# RAW Agility Peeps! What do you use for training?



## IslandPaws4Raw (Sep 7, 2011)

Since I am so new to this, and our training season is just around the corner.......What can I use that won't throw a wrench into my transition phase to raw?

My preference for training on course is good old hot dogs cut into small pieces. I've found what works best, is to load up my cheeks chipmunk style :laugh::laugh: and spit out when needed. That way the treat pouch is not a distraction for him, or even worse treats spill out and become a distraction for other dogs.

Can I stick to using the hot dogs for agility training?
What about cheese for other training?

What's your fav training treat?

Tara


----------



## Scarlett_O' (May 19, 2011)

We are not yet onto Agility(my boy is only 7 months old:wink but right now we are in class....and although Ill allow Leo(my husband's 4 year old who is also in class) to have processed treats WHILE in class if the trainer/husband needs to get him to focus, Rhett is NOT allowed....Ive found I TOTALLY do NOT mind the flavor of baked heart!LOL So the treats that I slow bake in the oven come in REALLY handy when training...as I can put them ANYWHERE(pocket, treat pouch, hand, mouth, ANYWHERE) without my minding!LOL

I dice-or slice, depending on what Im making-the heart, put them on a foil covered cookie sheet, put in the oven at 200* for 30min, then I turn shake them up to keep them from sticking and then put in for another 20-30 min, depending on how soft/hard I want them!:smile: Its WAY easier if you have a dehydrator.....but I dont!LOL


----------



## IslandPaws4Raw (Sep 7, 2011)

Awesome idea!

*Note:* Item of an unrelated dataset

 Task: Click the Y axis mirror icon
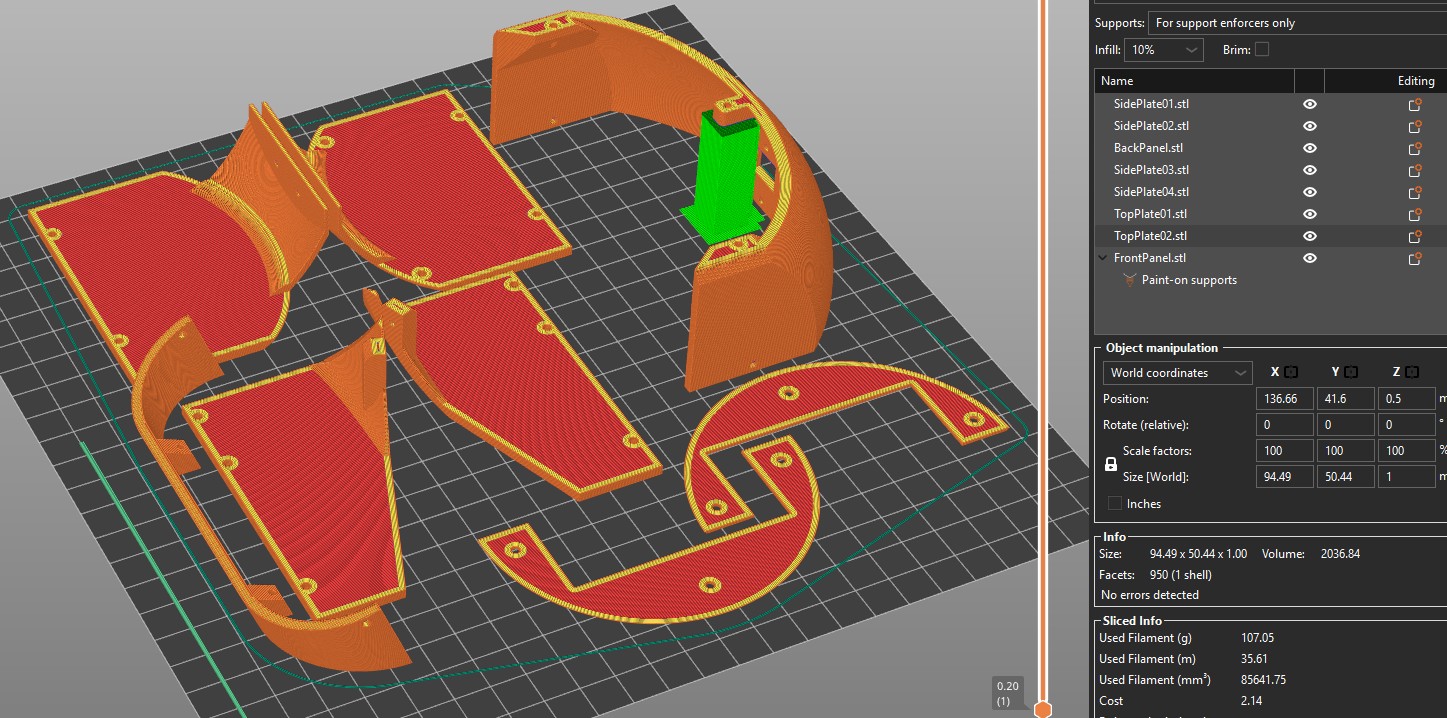tap(1351, 372)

I did see a whole beef tongue in the store yesterday. Maybe I should go back and grab it ( first time i've seen one there)That could make enough treats for a couple weeks. Gosh....I really need a spare freezer!


----------



## Scarlett_O' (May 19, 2011)

IslandPaws4Raw said:


> Awesome idea! I did see a whole beef tongue in the store yesterday. Maybe I should go back and grab it ( first time i've seen one there)That could make enough treats for a couple weeks. Gosh....I really need a spare freezer!


Yep!:smile: Im hoping to get lung and tongue soon...I plan on using those for treats, as well as the hearts!:biggrin: 

And ya know...I need another freeze as well......but the babies already have a nice sized stand up that is all theirs!LOL But I **NEED** a 2nd "baby's freezer" to help for when I want to get lots of stuff!LOL :lol:


----------



## doggoblin (Jun 6, 2011)

Although it's cooked our dogs love liver cake. There's a lot of different recipes around the net and here is one.

8ozs Liver
4ozs S/R Flour (or plain flour + baking powder)
2 Eggs
2 Cloves Garlic/ or 2 tsps garlic puree. (I use garlic powder from pet store supposed to be used with food as a deterrent against ticks and fleas)

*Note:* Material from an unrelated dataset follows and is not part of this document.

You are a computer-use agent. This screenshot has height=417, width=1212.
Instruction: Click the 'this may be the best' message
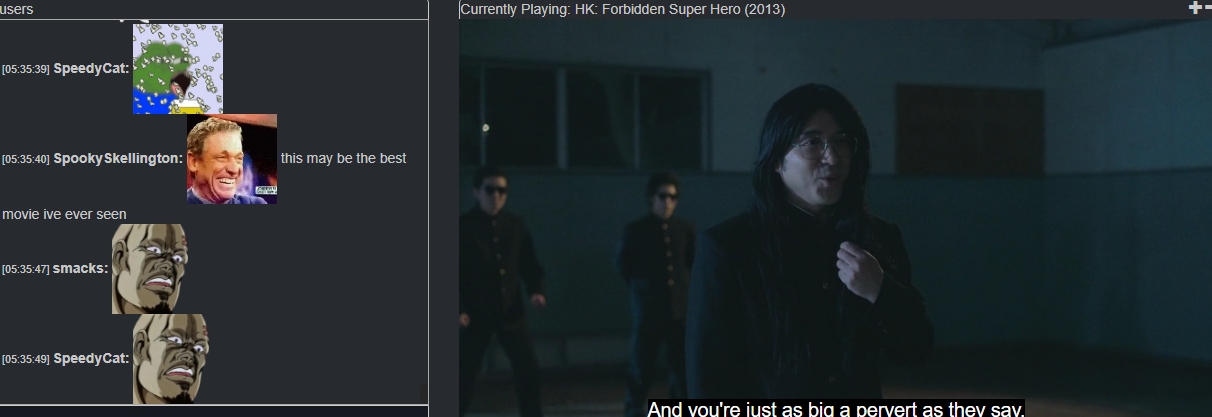pyautogui.click(x=343, y=158)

Put all the ingredients into a blender until the mixture is smooth, pink and runny. Pour into greased baking tin and place in the oven medium heat for around 30-40 minutes.
Leave to cool and cut into bite size pieces.


----------



## chowder (Sep 7, 2008)

I always used dried lamb lung but I didn't have any problem keeping it in a bait bag. I can break it into really tiny pieces and the boys don't seem to mind how tiny a piece they are getting, they still are thrilled to get a piece. None of them ever fixated on the bait bag too much. I can keep a bunch of pieces in my hand at once and since they are dried, they don't turn to mush or anything like cheese or hot dogs did. 

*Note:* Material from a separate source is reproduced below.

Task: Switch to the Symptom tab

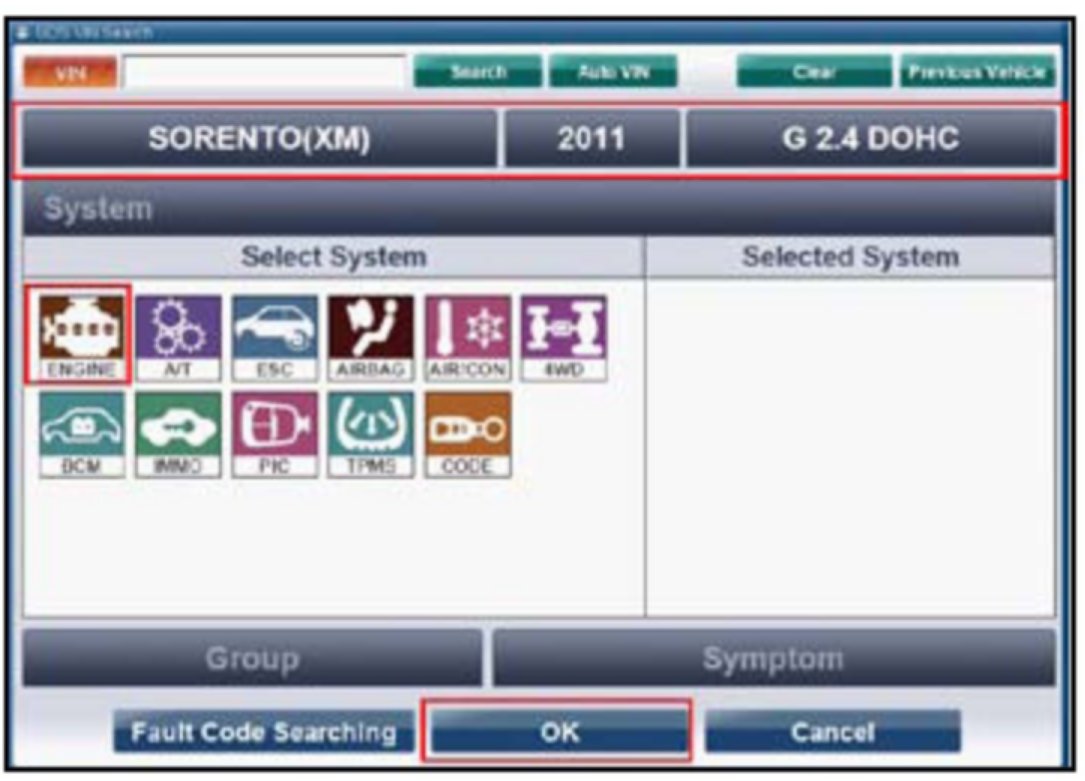Action: coord(773,658)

They were the only thing that really worked for my black chow. He was really nervous about the teeter and the chute but the lamb lung convinced him it was okay to go over it. He was the only chow I ever saw jump through a tire!


----------



## IslandPaws4Raw (Sep 7, 2011)

I have made homemade liver treats for my guys with a similar recipe......it didn't agree with Ari's tummy. Not sure if it was just too rich along with the kibble diet???? Anyway, That one could NOT go in my mouth....yuck:lol:


----------



## spookychick13 (Jan 26, 2010)

I have used:
Duck hearts (dried)
Freeze dried salmon bits
All beef hot dogs! A little goes a LONG way. 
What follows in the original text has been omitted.